For Glo Bugs, I like to use a Mustad C67S, this is a size 12. I also like to use fairly heavy thread, here, 6/0 orange UniThread. Leaving some space behind the eye, get your thread started on the hook shank.
I like my Glo Bugs fairly sparse so I only use a single strand of glo bug yarn, about an inch and a half in length will do. A blood dot or a yoke on an egg always looks good so I'll add a single strand of micro yarn in a contrasting color. Stack both pieces of yarn and then fold them around your tying thread. Take a single turn of thread around the hook shank and pull the yarn bundle up to vertical. Now pull down the thread and give the yarn a little bounce to compress it. Take a couple wraps in front, behind, and then around the yarn bundle to secure it to the hook and compress it further.
You can then whip finish the fly and snip or cut the tying thread. Grab the whole yarn bundle and pull up. Then, with very sharp scissors, snip the yarn straight across. You can see how the yarn instantly flares into a half a sphere.

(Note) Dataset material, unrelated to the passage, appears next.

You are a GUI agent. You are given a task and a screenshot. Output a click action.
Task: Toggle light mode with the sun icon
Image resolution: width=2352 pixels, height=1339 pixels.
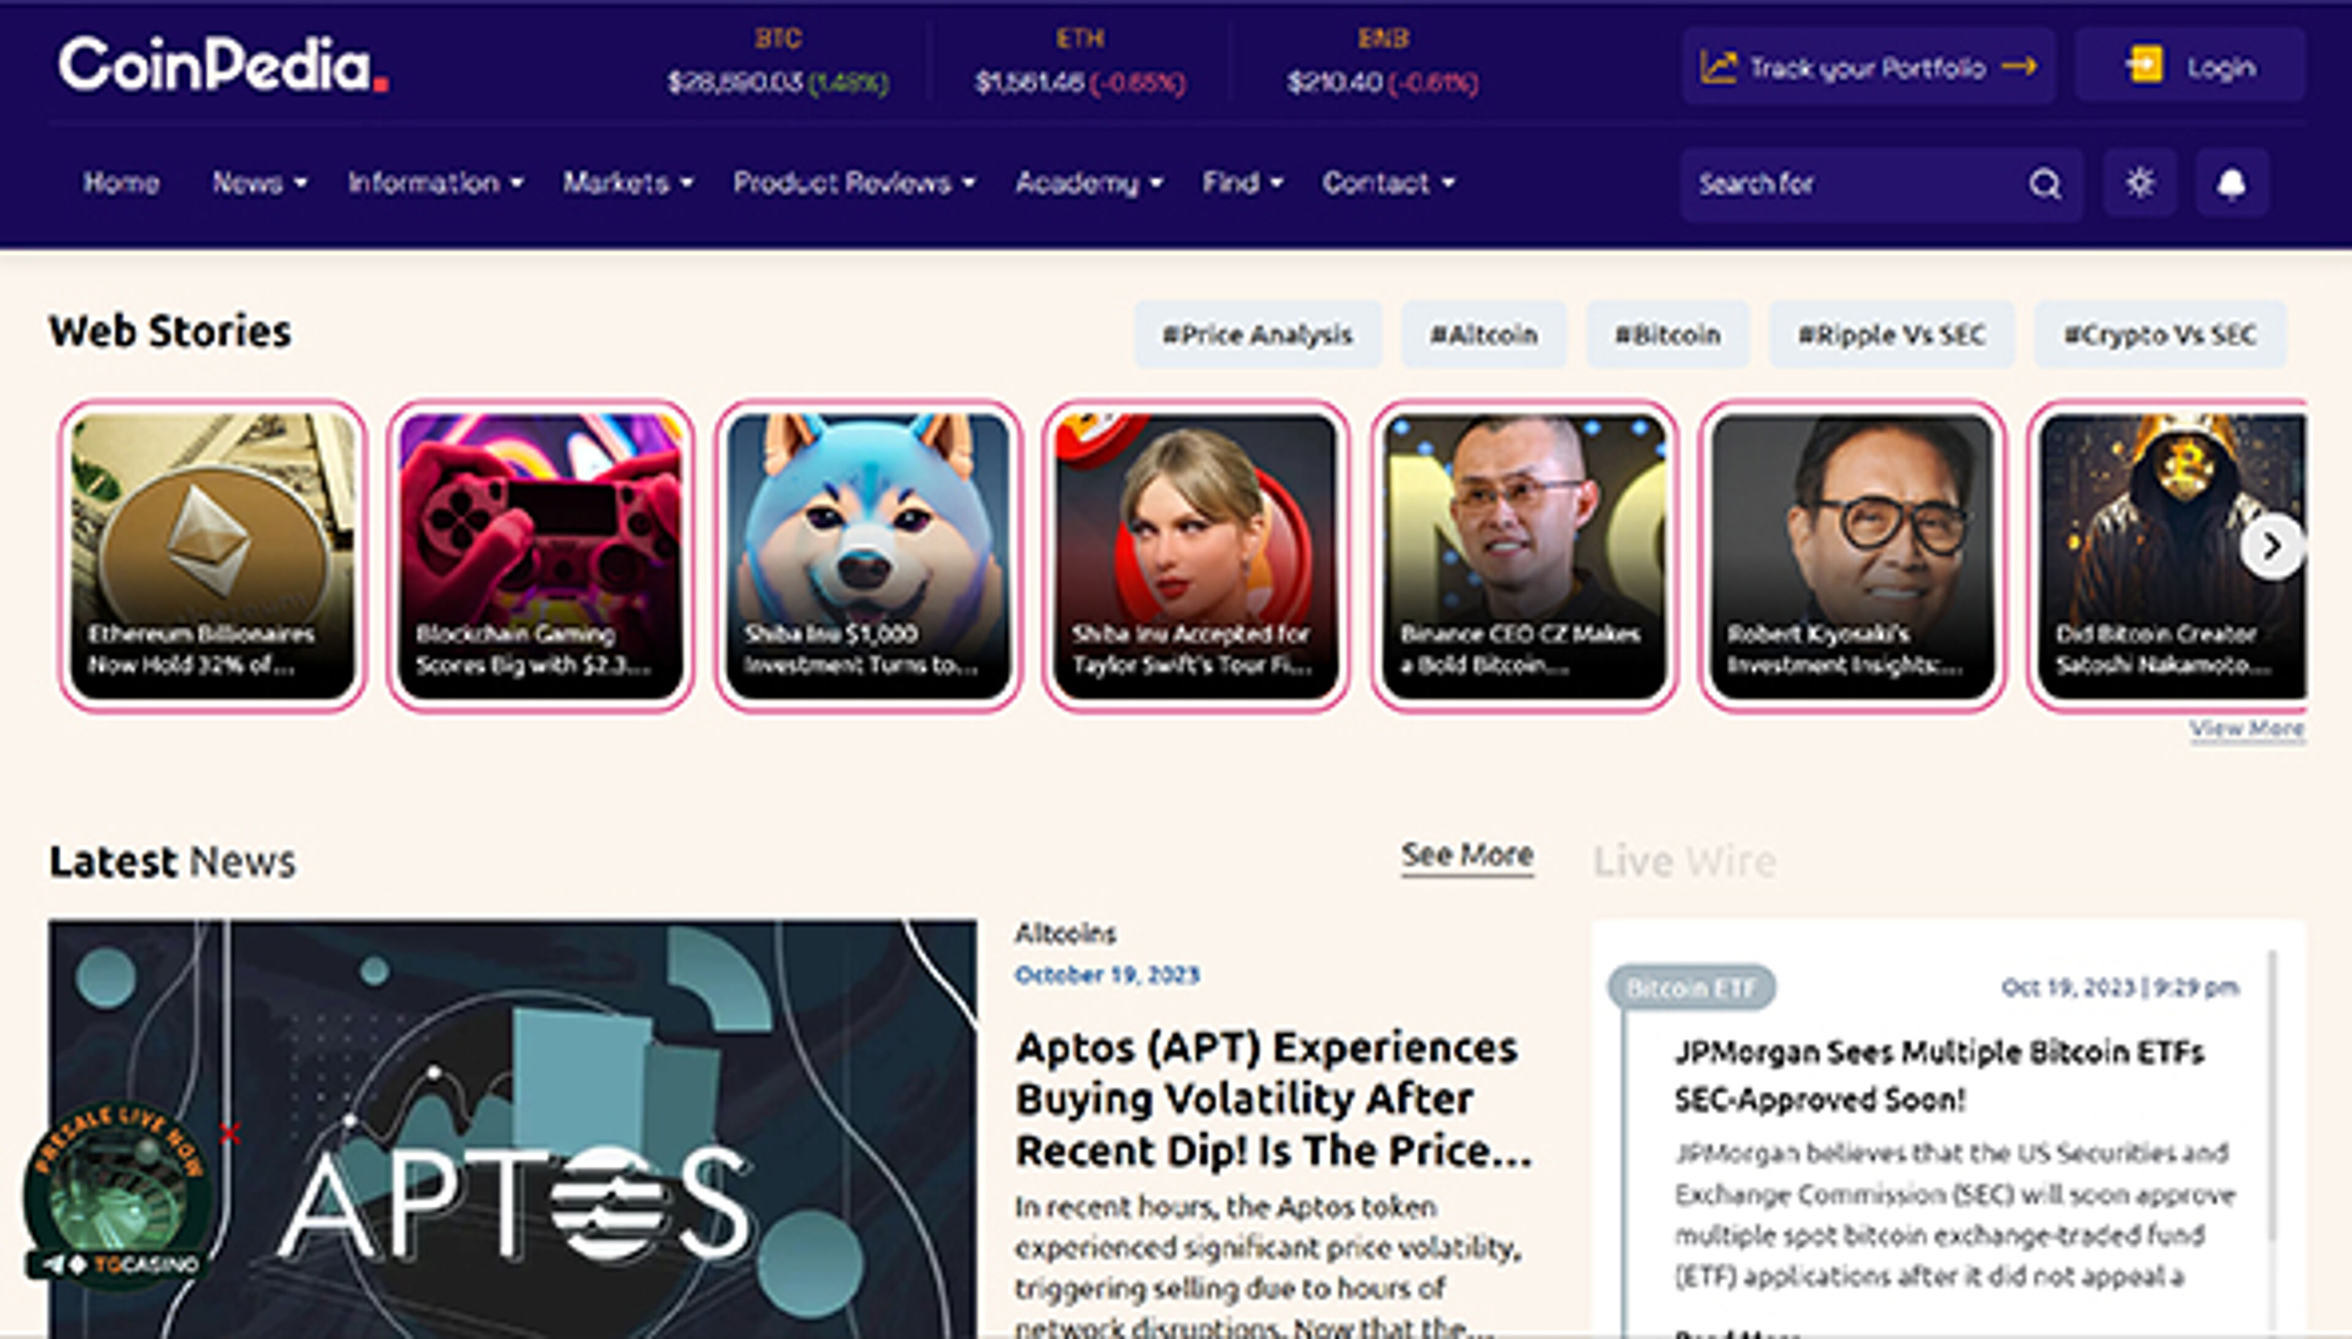pos(2140,183)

Although not required, I think applying head cement or, in this case, Hard as Nails, to the thread wraps helps the fly's durability.
With your fingertips, work the half sphere into a full sphere and there's your Glo Bug. As I said earlier, I like my Glo Bugs tied sparse, mostly so you don't have material blocking the hook gap which can lead to missed hook sets. Try Glo Bugs in different sizes and colors, it really is a remarkably effective pattern.